Trop souvent, les attaques contre les journalistes et les professionnel.le.s des médias ne sont pas sanctionnées. La recommandation de la Commission européenne doit impérativement mettre un terme à cette impunité. Des enquêtes doivent être rapidement menées et des poursuites engagées pour que les responsables répondent de leurs actes devant les tribunaux. 

L’explosion de la consommation des médias en ligne a engendré des problèmes spécifiques tels que le harcèlement, la maltraitance et les agressions en ligne. Ce phénomène est particulièrement aigu pour les femmes : selon une étude de l’UNESCO, ce ne sont pas moins de 73 % des femmes journalistes qui sont la cible d’hostilités en ligne, un nombre effarant. 

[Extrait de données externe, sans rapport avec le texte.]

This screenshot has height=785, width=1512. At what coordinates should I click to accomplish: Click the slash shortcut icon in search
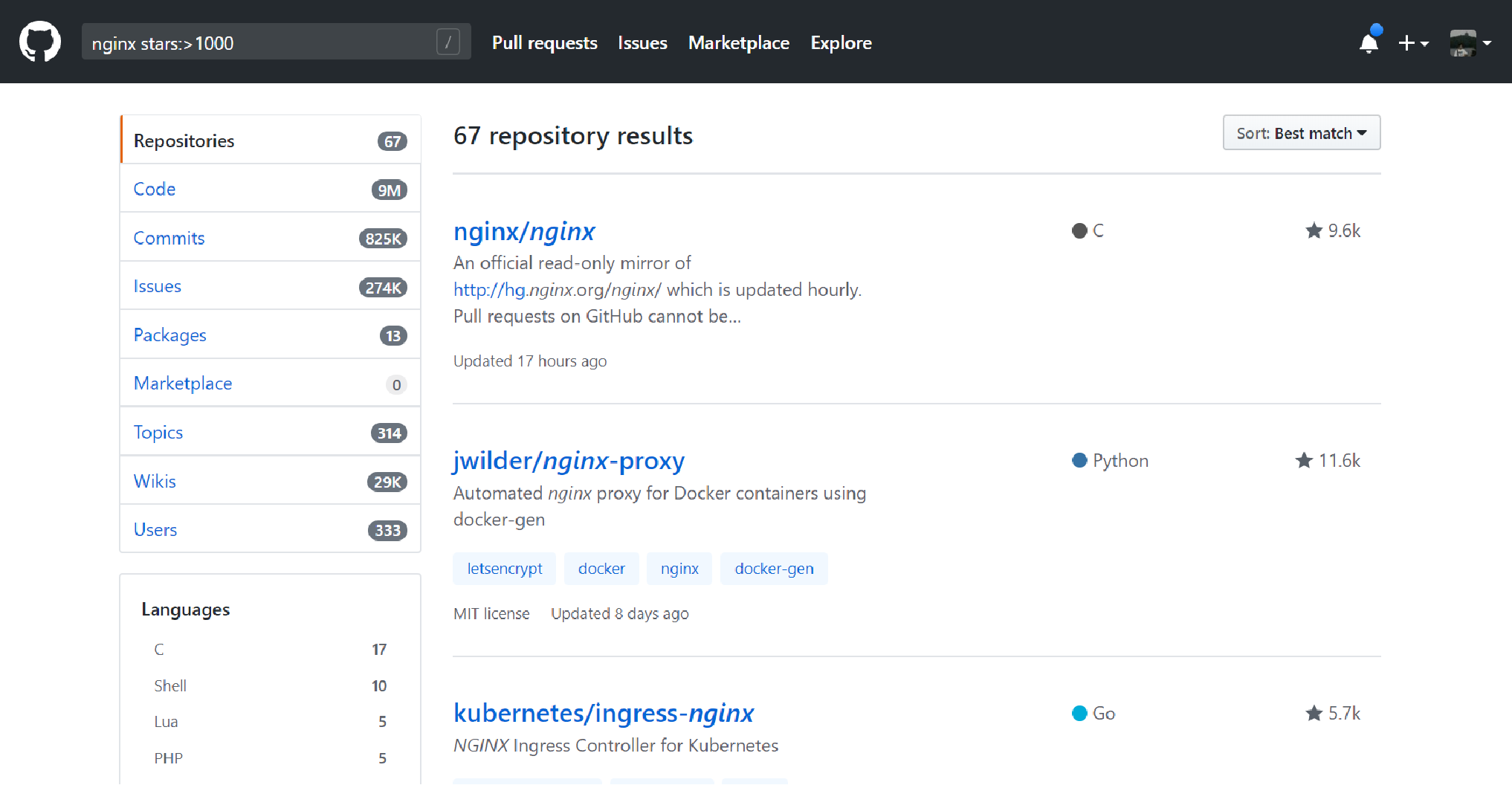pyautogui.click(x=448, y=42)
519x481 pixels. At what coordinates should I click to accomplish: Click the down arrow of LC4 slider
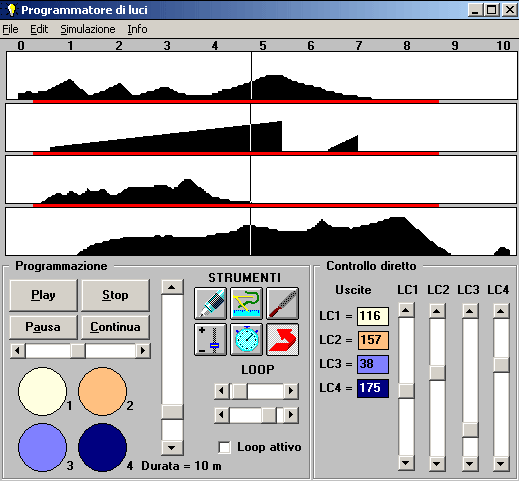[x=501, y=463]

Datant de 2016, la Recommandation du Conseil de l’Europe sur la protection du journalisme et la sécurité des journalistes envisage la sécurité et l’intégrité des reporters de façon exhaustive et approfondie. L’UER espère que la Recommandation de la Commission européenne lui emboîtera le pas.

Il serait en effet souhaitable que les mesures proposées par la Commission européenne viennent compléter les règles énoncées dans la législation de l’UE sur les services numériques, qui s’applique aux plateformes en ligne. Les plateformes en ligne doivent assumer une plus grande part de responsabilité dans la suppression des contenus illicites, qu’il s’agisse de menaces, de messages d’intimidation ou d’autres formes de harcèlement. Elles devraient également faciliter le signalement d’activités et de contenus illicites en développant des outils à cet effet. Leurs procédures de gestion et de résolution des plaintes doivent être transparentes, faciles d’utilisation et effectives. Et bien que l’intelligence artificielle puisse s’avérer utile pour repérer et supprimer les contenus illicites, ces tâches ne devraient pas être uniquement laissées à des machines : elles doivent être supervisées de façon appropriée par une personne.  

Pour avoir une vision fiable de l’étendue des violences ciblant les journalistes en ligne, les plateformes numériques devraient procéder à la collecte obligatoire de données et ventiler ces dernières par genre afin de lutter contre les violences sexistes. 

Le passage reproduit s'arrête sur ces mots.